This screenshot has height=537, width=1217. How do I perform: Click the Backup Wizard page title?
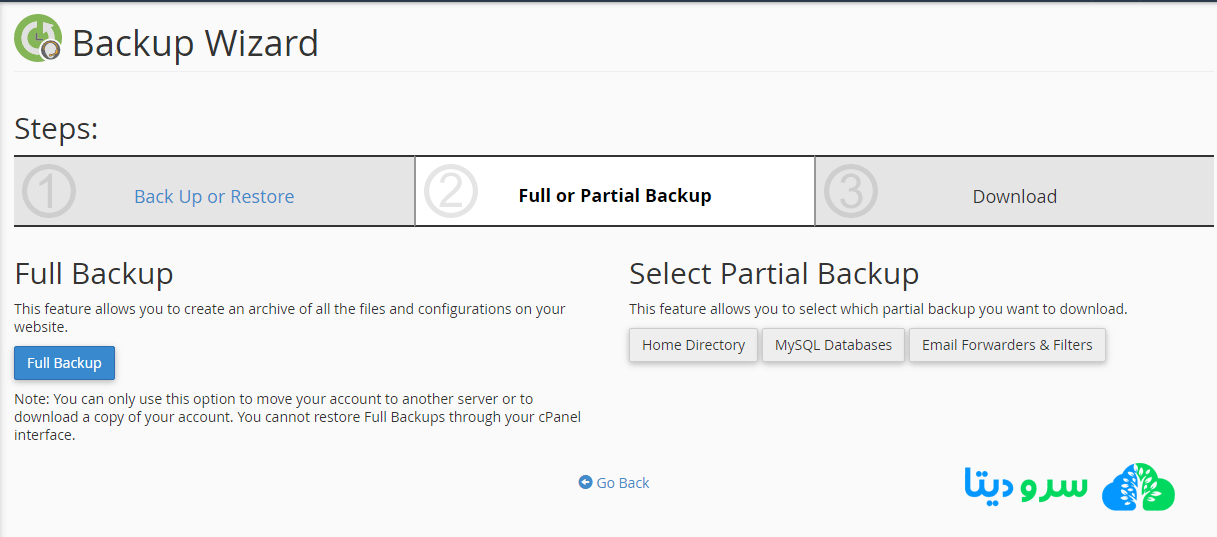click(195, 44)
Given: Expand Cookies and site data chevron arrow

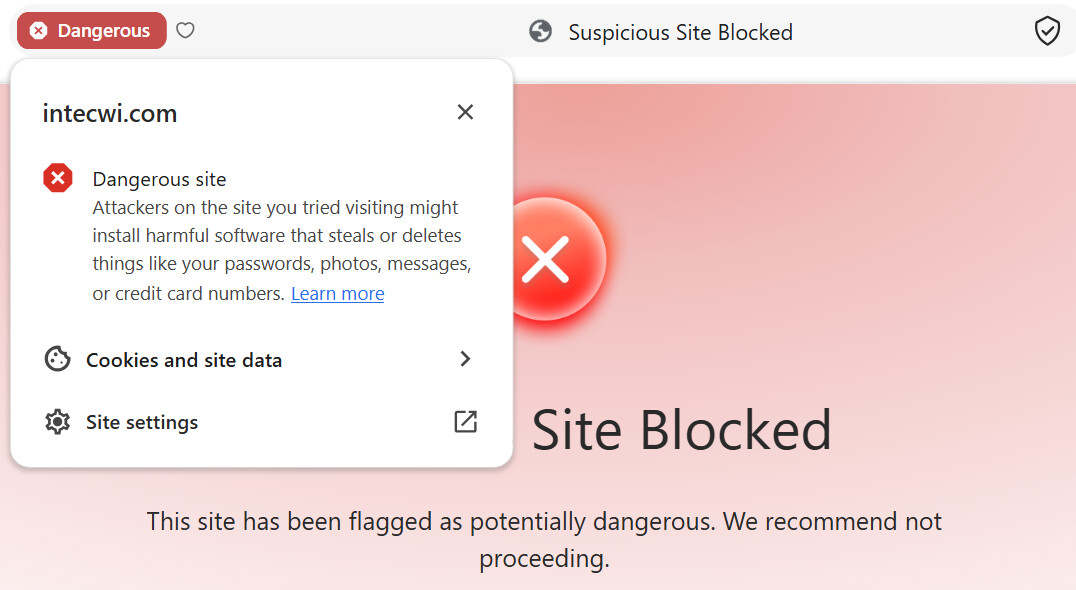Looking at the screenshot, I should tap(465, 359).
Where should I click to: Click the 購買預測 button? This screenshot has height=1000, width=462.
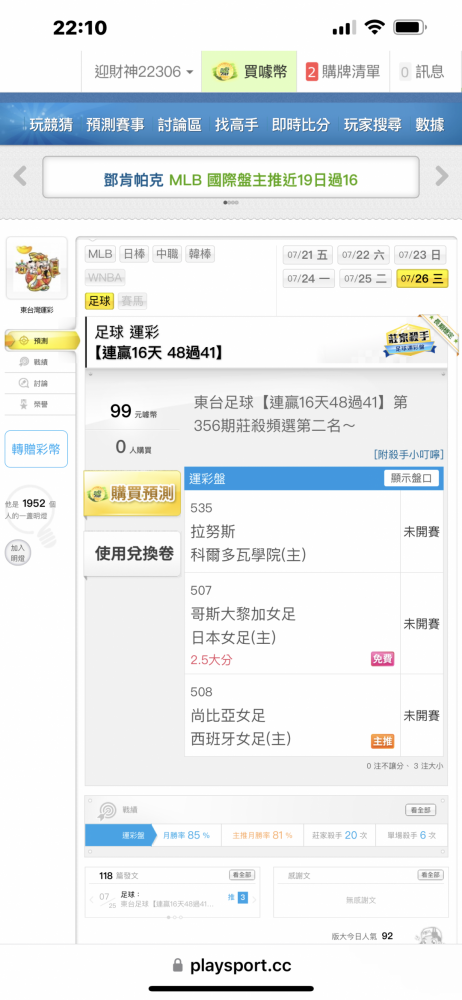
§ §
#### Given instruction:
Rewrite all of the lines above, replacing "page title" with "header" and leaving everything else as it is. Leave out the pictures.

#### Response to the task:
This screenshot has height=537, width=1217. How do I perform: Click the Backup Wizard header?
click(195, 44)
Given: Expand Cookies and site data chevron arrow

Looking at the screenshot, I should tap(465, 359).
Where should I click to: Click the 購買預測 button? This screenshot has height=1000, width=462.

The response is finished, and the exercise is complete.